TERT rearrangements are frequent in neuroblastoma and identify aggressive tumors.

Valentijn, L (2015),Nature Genetics (Link to abstract)

Whole-genome sequencing of 75 high-risk neuroblastoma tumor samples detected structural rearrangements and overexpression of TERT in 23%. This is the second most common alteration in HR-neuroblastomas after MYCN and associated with poor prognosis. TERT rearrangements, MYCN amplifications and ATRX deletions define 3 distinct, non-overlapping subgroups of high-risk neuroblastoma.
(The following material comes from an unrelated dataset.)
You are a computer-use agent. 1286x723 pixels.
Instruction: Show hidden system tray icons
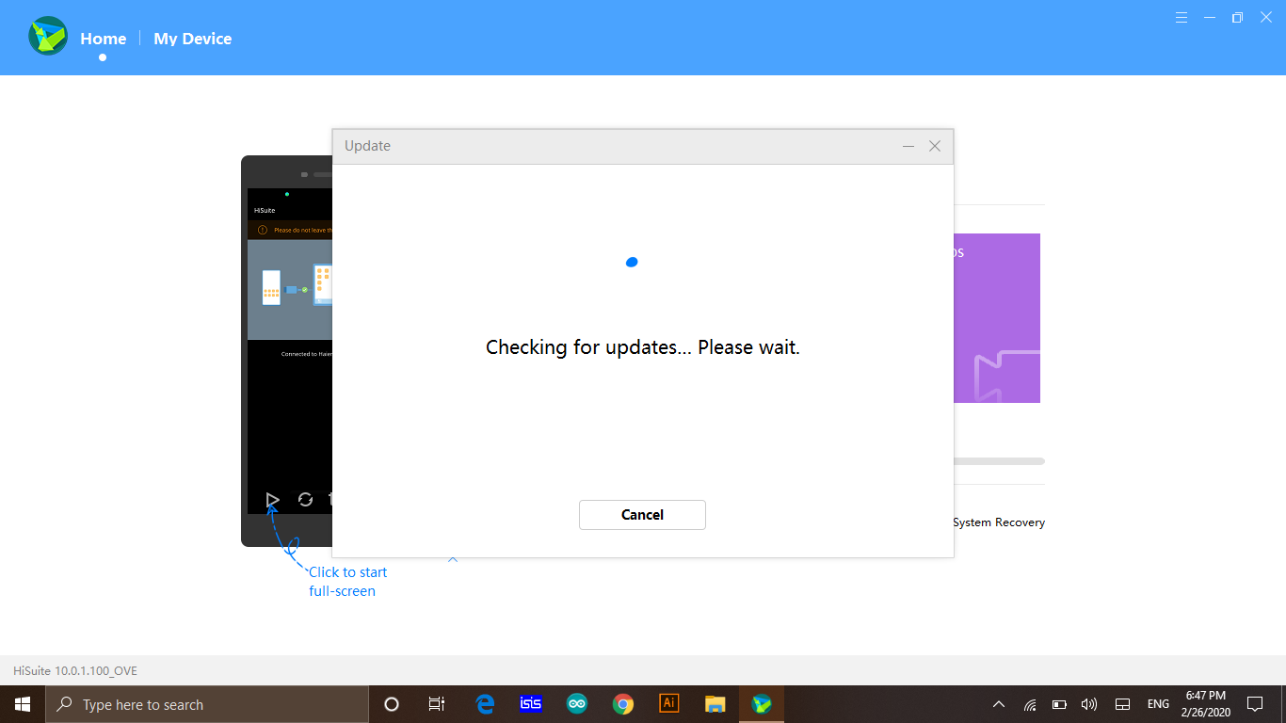[999, 704]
* Another paper in a series of recent studies showing that telomerase activation is common in high-risk neuroblastoma, mutually exclusive with ATRX deletion and MYCN amplification and associated with poor outcome.

Germline Mutations in Predisposition Genes in Pediatric Cancer

Jinghui Zhang, (2015), NEJM Link to abstract:


The authors performed whole-genome, whole-exome, or both types of sequencing on germline DNA in 1120 pediatric cancer patients younger than 20 years of age in order to identify the prevalence of predisposing mutations. The cohort represented a wide array of the most common childhood cancers of hematologic and solid nature. 8.5% of the patients with cancer had a mutation that was considered to be pathogenic or probably pathogenic. Common mutated genes were TP53, APC, BRCA2, NF1, PMS2, RB1 and RUNX1.

Current methods identify about 8.5% of pediatric patients to harbor a pathogenic or probably pathogenic cancer-predisposing mutation in their germline DNA.

Mutations in the transcriptional repressor REST predispose to Wilms tumor.

Mahamdallie , S (2015) Nature Genetics (Link to abstract)


Analysis of whole exome sequencing data of familial Wilms tumor samples revealed several pathogenic mutations in the REST gene (encoding RE1-silencing transcription factor). The authors further analyzed (presumably) non-familial WT and found pathogenic mutations in a small percentage of patients. All 11 different mutations clustered in the DNA-binding domain of REST.

* REST mutations account for 2% of WT, similar to germline WT1. The authors suggest that screening for REST mutations in familial WT would be prudent and facilitate surveillance of relatives.